International researchers combed through more than 320 self-reported diet surveys from 1990 to 2010 and looked at how often people said they ate 17 common foods, drinks and nutrients including healthy choices like fruits, vegetables and fish and unhealthier alternatives like salt, processed meat and sugary drinks.
Experts found that even though people are eating more healthy foods including whole grains and fish, there has been an even bigger jump in the amount of junk food eaten. The study was paid for by the Bill & Melinda Gates Foundation and Britain's Medical Research Council and was published online Thursday in the journal, Lancet Global Health, as part of an obesity series.
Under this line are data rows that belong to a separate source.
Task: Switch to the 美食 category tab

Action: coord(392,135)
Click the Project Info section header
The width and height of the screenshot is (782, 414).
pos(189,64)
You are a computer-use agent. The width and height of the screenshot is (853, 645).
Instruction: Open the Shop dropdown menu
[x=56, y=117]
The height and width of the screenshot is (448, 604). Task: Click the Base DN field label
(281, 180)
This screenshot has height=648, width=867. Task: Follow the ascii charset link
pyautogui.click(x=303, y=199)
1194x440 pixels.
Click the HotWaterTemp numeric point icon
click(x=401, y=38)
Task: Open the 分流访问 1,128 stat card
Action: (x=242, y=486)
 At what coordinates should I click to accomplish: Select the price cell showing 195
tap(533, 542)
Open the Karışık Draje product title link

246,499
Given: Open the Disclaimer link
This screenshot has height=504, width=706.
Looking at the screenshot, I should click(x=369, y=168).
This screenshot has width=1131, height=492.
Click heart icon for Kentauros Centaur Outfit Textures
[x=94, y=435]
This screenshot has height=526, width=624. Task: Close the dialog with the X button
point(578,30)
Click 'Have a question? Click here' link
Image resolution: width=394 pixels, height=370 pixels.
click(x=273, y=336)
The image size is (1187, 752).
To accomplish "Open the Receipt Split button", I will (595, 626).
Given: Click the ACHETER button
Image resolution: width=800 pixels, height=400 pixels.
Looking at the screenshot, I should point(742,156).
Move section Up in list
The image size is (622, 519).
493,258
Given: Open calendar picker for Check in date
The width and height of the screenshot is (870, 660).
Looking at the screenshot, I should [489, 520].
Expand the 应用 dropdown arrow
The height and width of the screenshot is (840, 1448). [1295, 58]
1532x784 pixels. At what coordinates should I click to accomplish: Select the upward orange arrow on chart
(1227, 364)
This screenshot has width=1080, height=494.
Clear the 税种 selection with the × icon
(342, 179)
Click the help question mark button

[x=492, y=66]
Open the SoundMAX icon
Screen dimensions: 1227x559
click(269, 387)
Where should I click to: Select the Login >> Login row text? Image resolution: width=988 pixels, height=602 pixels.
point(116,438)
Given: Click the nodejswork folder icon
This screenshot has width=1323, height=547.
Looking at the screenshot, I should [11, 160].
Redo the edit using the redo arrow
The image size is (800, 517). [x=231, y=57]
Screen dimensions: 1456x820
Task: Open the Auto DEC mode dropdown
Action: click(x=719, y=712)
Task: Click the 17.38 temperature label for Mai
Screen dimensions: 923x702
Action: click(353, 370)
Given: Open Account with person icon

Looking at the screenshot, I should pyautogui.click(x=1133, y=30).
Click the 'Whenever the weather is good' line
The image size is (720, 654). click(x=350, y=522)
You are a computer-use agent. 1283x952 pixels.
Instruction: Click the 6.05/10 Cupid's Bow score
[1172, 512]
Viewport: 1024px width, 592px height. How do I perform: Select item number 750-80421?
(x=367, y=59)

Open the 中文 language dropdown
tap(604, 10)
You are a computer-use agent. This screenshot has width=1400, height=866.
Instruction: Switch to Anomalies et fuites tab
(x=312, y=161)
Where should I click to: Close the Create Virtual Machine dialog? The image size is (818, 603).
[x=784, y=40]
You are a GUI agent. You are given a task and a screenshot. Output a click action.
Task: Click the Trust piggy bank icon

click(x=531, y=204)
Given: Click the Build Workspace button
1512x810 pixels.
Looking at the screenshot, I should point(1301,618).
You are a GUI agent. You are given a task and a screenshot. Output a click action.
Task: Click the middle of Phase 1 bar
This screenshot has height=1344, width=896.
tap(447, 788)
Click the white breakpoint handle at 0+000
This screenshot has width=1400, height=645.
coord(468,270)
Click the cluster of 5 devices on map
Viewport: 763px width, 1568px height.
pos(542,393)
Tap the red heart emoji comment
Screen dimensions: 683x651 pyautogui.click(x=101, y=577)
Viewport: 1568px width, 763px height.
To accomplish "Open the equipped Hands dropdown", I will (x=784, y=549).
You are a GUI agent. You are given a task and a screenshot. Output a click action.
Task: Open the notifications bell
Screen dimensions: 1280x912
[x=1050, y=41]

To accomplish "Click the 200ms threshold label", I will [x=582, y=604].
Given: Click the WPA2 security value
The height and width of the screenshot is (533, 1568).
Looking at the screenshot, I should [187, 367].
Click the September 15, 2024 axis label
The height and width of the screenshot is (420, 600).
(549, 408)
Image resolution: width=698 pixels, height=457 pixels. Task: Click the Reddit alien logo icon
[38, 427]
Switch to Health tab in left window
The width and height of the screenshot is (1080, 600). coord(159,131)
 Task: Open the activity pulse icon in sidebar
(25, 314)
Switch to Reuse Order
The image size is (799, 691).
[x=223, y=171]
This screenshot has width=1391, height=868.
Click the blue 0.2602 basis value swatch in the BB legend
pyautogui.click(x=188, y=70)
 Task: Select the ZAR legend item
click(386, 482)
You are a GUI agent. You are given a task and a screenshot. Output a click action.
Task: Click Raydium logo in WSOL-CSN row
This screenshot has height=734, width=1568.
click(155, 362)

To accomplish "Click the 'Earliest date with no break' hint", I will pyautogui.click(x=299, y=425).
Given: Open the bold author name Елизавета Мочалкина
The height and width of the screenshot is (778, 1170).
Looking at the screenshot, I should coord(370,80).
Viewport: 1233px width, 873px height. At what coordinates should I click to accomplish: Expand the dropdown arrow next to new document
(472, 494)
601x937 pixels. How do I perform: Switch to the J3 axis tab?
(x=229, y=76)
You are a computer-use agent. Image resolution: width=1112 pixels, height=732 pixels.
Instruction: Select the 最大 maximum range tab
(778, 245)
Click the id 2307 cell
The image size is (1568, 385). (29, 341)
Some of the study's key findings:
— Older adults ate better than younger adults and women ate healthier than men.
— Some of the best nutritional improvements were seen in Mongolia, Latin America and the Caribbean. Countries needing to curb their junk food habits included Bosnia, Armenia and the Dominican Republic.
— There was a mixed picture in the U.S., with increases both in the amount of healthy and unhealthy foods eaten.
"There's still a long way to go," said Dr. Dariush Mozaffarian, of the Friedman School of Nutrition at Tufts University and one of the study authors. He said that despite Westerners being among the biggest eaters of junk food, China and India were catching up and that governments should step in.
"We can't leave it unchecked," he said.
— Researchers found in some countries in Africa and Asia, there has been no improvement in their diet during the past 20 years.